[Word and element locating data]
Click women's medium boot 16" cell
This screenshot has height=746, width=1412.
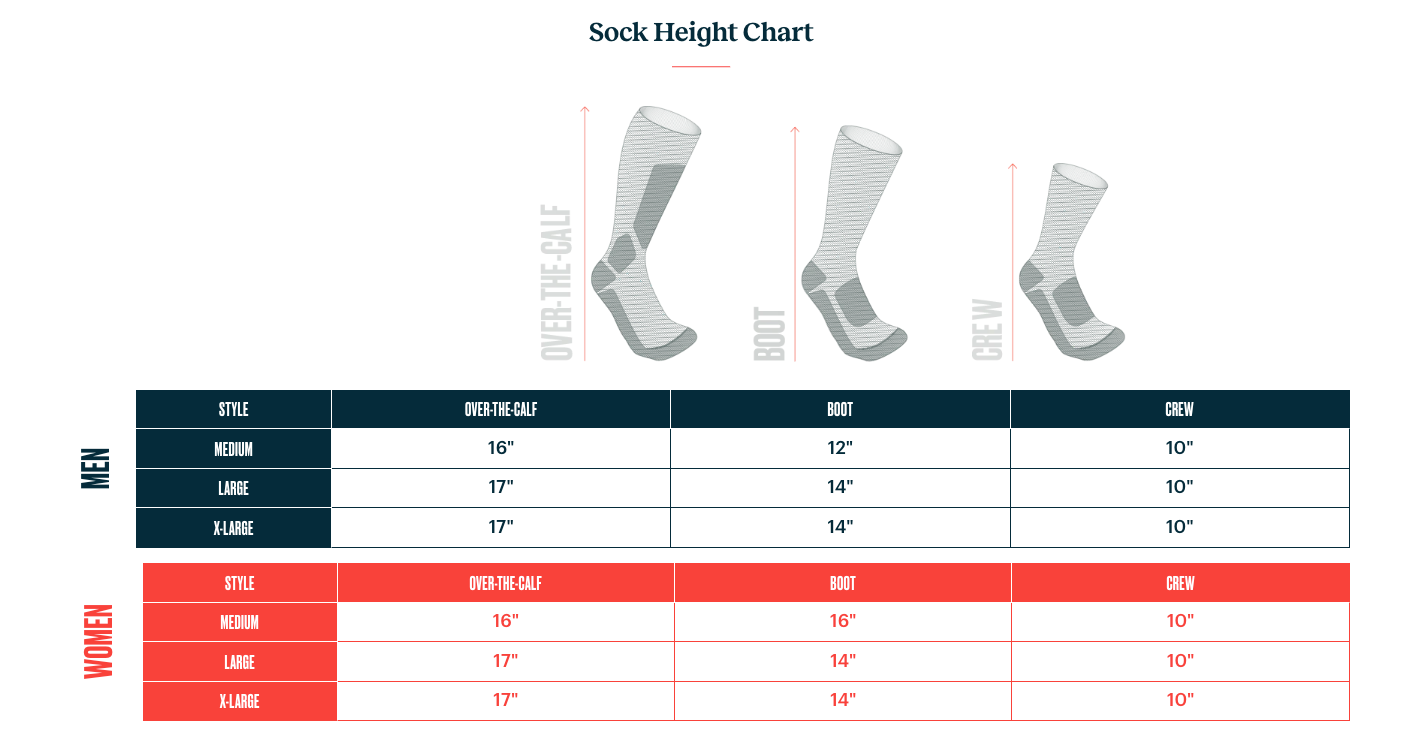pyautogui.click(x=842, y=621)
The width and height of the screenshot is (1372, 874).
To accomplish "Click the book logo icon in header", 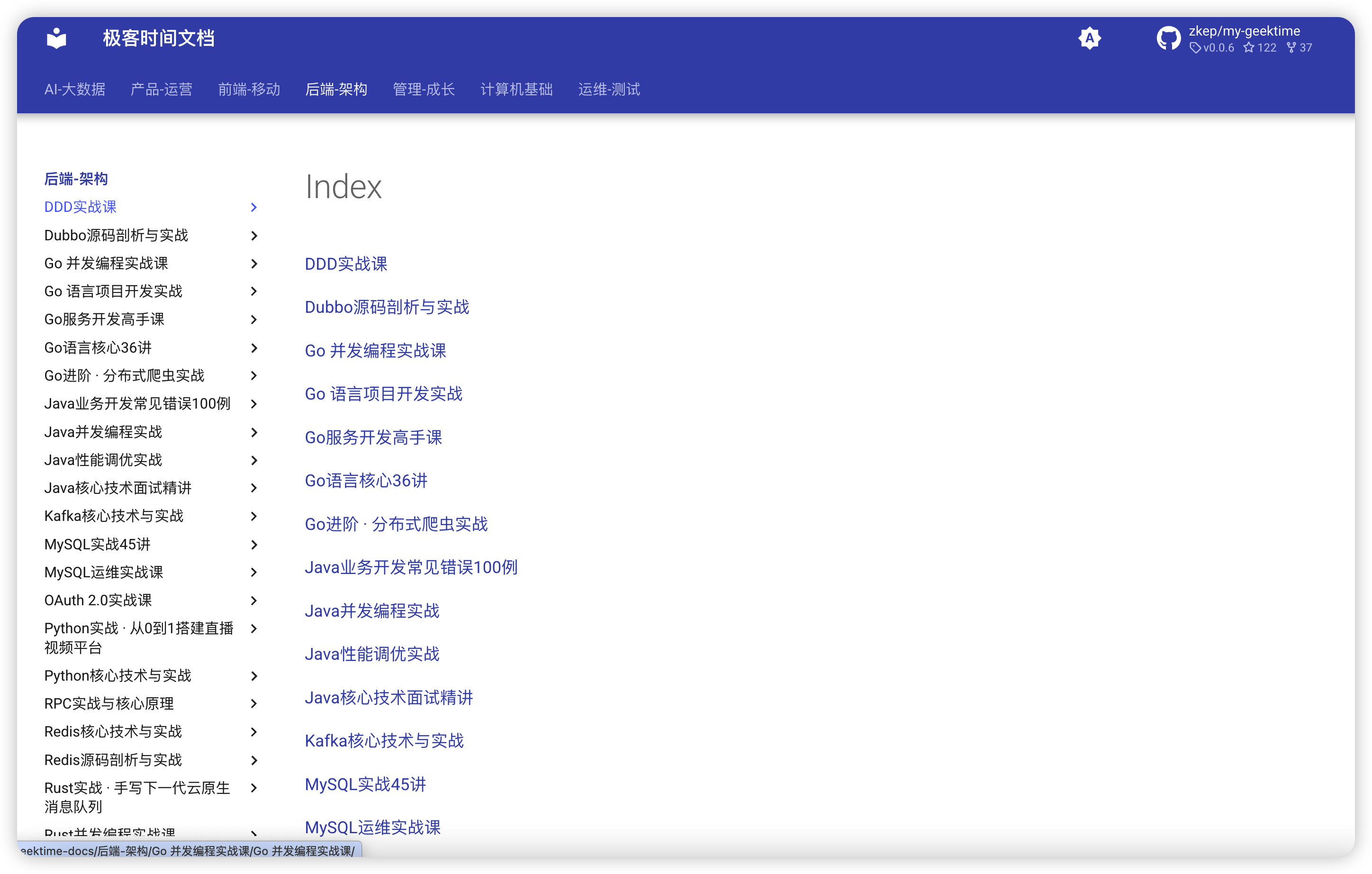I will pyautogui.click(x=56, y=39).
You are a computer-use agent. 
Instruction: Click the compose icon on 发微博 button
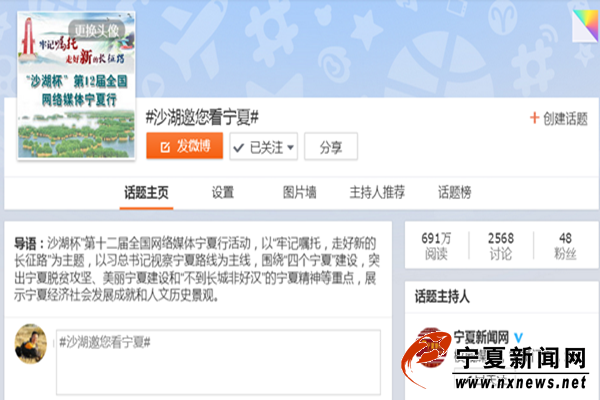pyautogui.click(x=165, y=147)
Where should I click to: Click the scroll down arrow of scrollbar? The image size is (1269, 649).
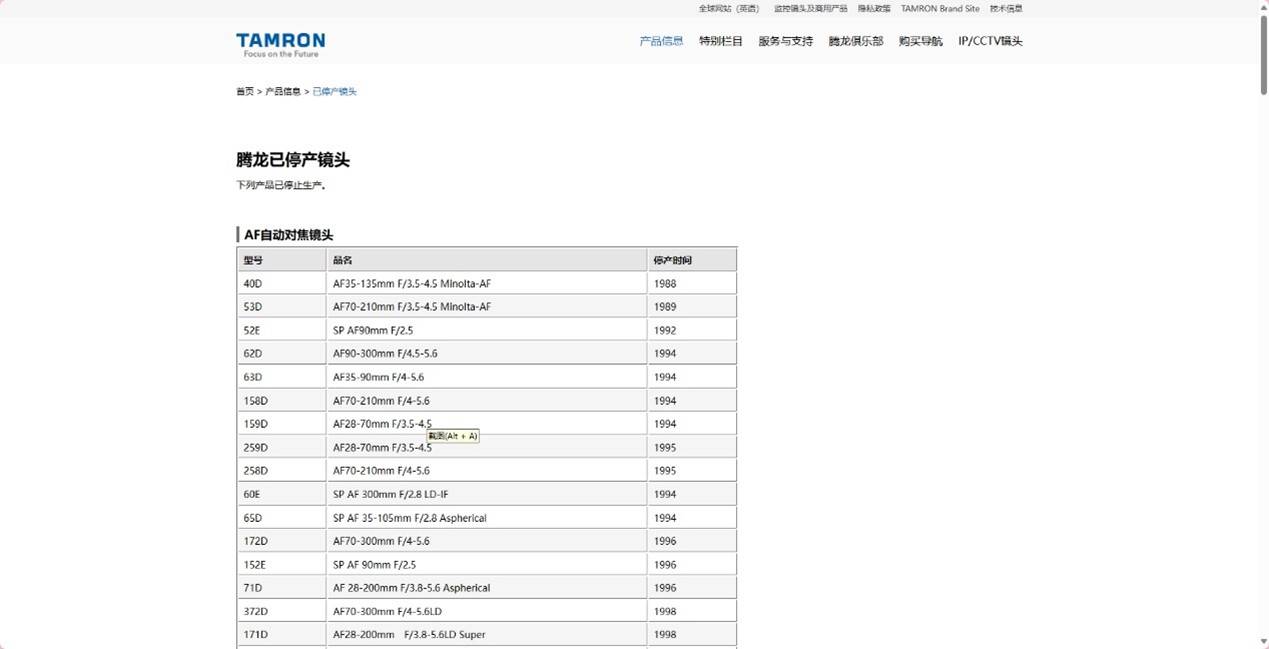pos(1263,641)
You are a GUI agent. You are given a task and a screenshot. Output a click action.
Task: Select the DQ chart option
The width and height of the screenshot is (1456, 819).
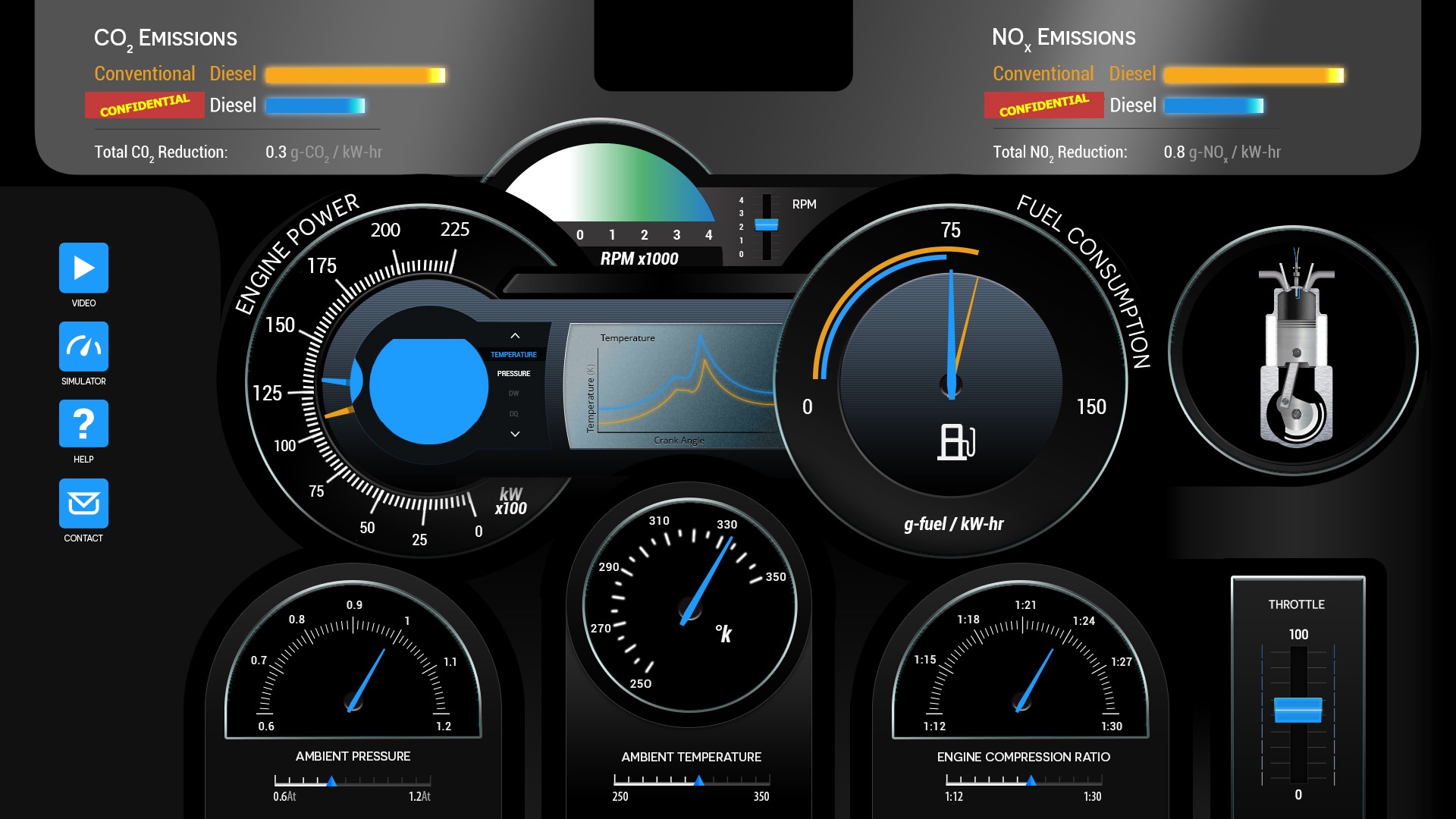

### TASK PROMPT
Please copy the part that opens with the line containing "Where should I" and runs through the end of the lines, renaming "screenshot" to "snapshot" and keeping everything else the same. Leave the pictures out of your answer.

### ANSWER TO THE EXERCISE
Where should I click to: Click the scroll down arrow of scrollbar? The image size is (1269, 649).
pos(1263,641)
You are a GUI agent. You are given a task and a snapshot. Output a click action.
Task: Select the DQ chart option
The width and height of the snapshot is (1456, 819).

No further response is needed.